Hey Fast AI fam!
Newbie deep learner here (pun not intended and possibly inaccurate). This is my first post on the forum.
I’m really struggling with collecting my own image dataset from google images and would love your help.
Steps I took;
- Searched for images in google image search
- Scrolled all the way to the bottom of the page
- Opened up the developer console
- Added the following bit of JS
urls=Array.from(document.querySelectorAll('.rg_i')).map(el=> el.hasAttribute('data-src')?el.getAttribute('data-src'):el.getAttribute('data-iurl'));window.open('data:text/csv;charset=utf-8,' + escape(urls.join('\n')));
- A file downloaded
However… (drum roll)
All the urls in the file start with encrypted-tbn0 etc.
I’ve tried to look up what this is. A google forum has this explanation - https://support.google.com/webmasters/thread/5941325?hl=en
I’ve tried using an incognito browser too!
Is there something I’m doing wrong? Has anyone else encountered this problem and found a work around?

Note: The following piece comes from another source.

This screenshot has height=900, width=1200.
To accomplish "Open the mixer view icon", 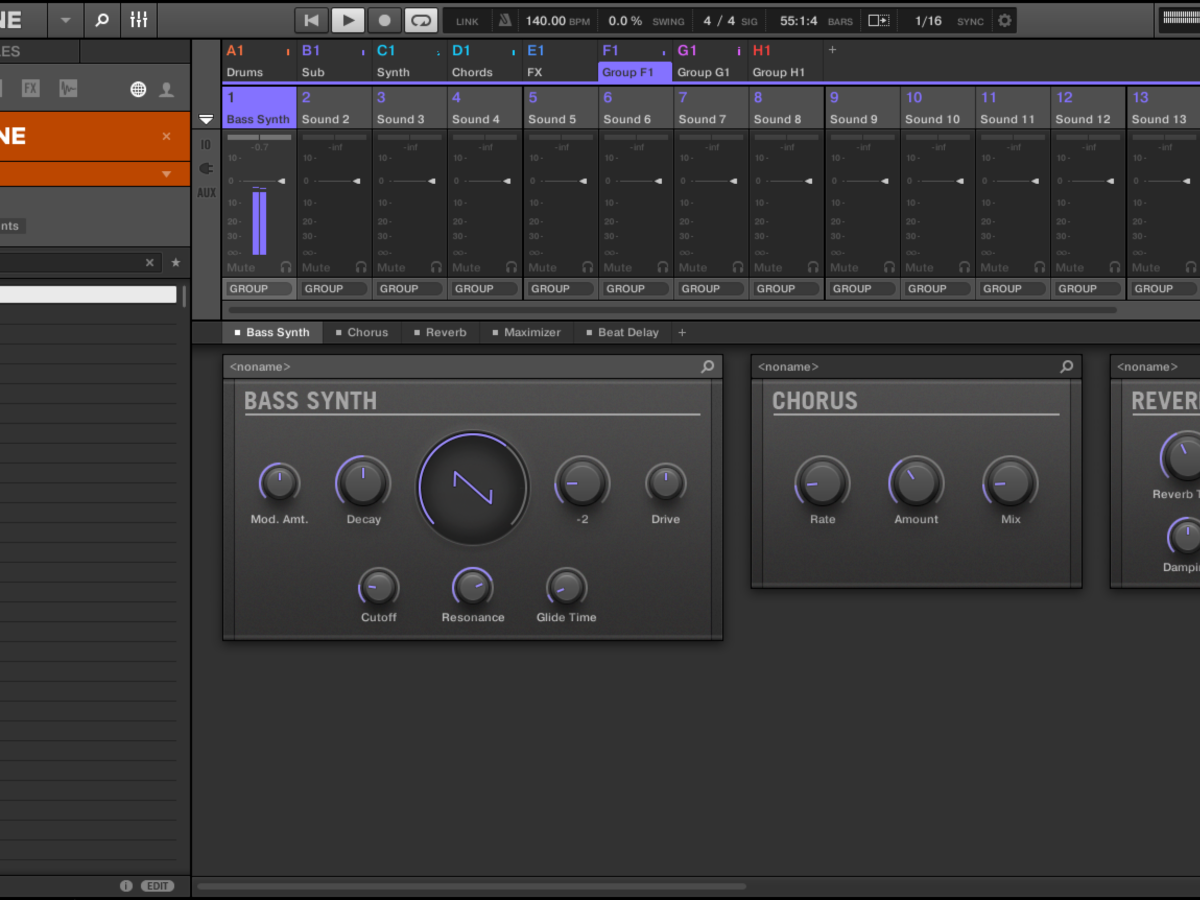I will [139, 20].
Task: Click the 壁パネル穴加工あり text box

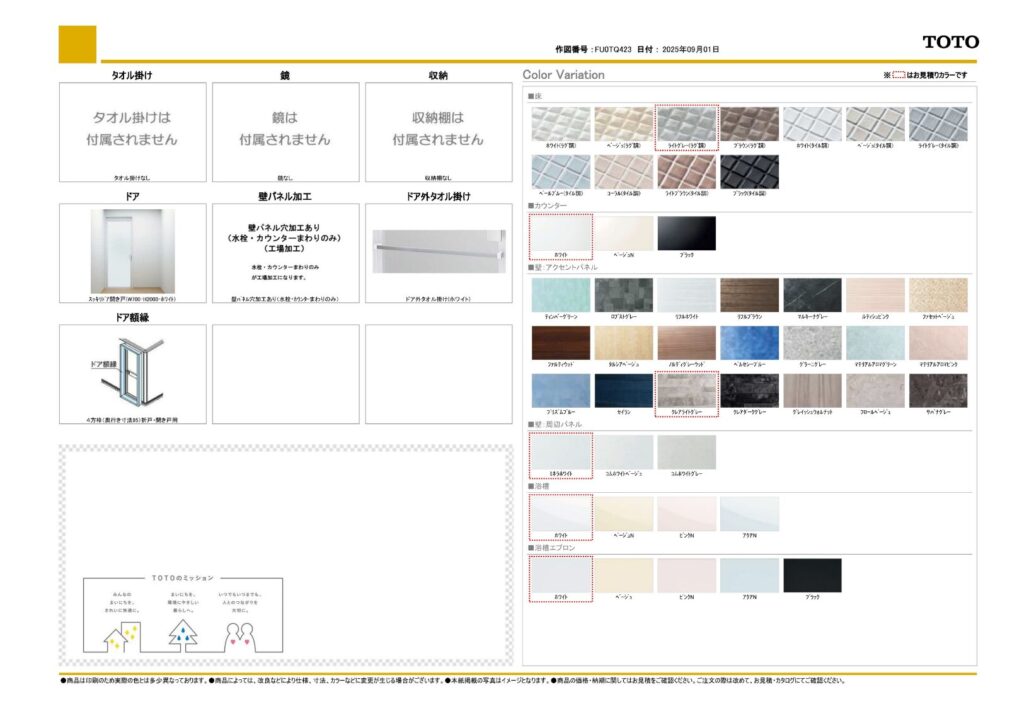Action: (x=285, y=250)
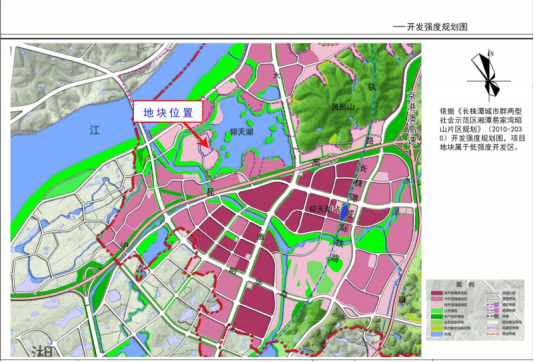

Any help would be much appreciated!
Hi, if downloading still does not work, you can try this one: Problems fetching urls from Google Images
Here’s the issue I’m running into when I use the file with the https://encrypted-tbn0… urls
Sorry all of this is a bit new. Last I ran the notebook I had no issues. The only big difference was that the urls were not encrypted.
** Update **
I waited and checked the folder and the images downloaded. I’m not clear why the error appears. An academic pursuit for when I’m a bit more experienced!
I want to point out that you usually can’t use images downloaded from Google Images because the copyright holder needs to give consent.
It’s probably fine if you’re just doing this for a personal study project, but you need to be careful about publishing a model that you trained on images that you do not have copyrights to, or are not given consent to use. (This is why large datasets such as ImageNet use only images from Flickr that have a Creative Commons license, and even that is not entirely uncontroversial.)
Note: I am not a lawyer. And I don’t think there is any legal consensus (yet) that a model trained on copyrighted images is a derivative work and therefore infringes on the copyright. But it’s smarter (and nicer) to only use images you have permission to use.
Do you think it’s an issue if it’s being taught on the course?
I found this court ruling on web scraping and its legality. http://cdn.ca9.uscourts.gov/datastore/opinions/2019/09/09/17-16783.pdf
I’m obviously paraphrasing here
It 's because you have some some lines with empty strings in your CSV file. It only shows the error for these urls, it doesn’t prevent downloading images with valid url. I fixed this issue by filtering empty string urls in a given file with this PR to the fastai repo.
Thanks for clarifying @ozgur
Created this Google Colab for downloading from Google Images easily. Create your csv with links and drag drop to folder panel in the left and then run.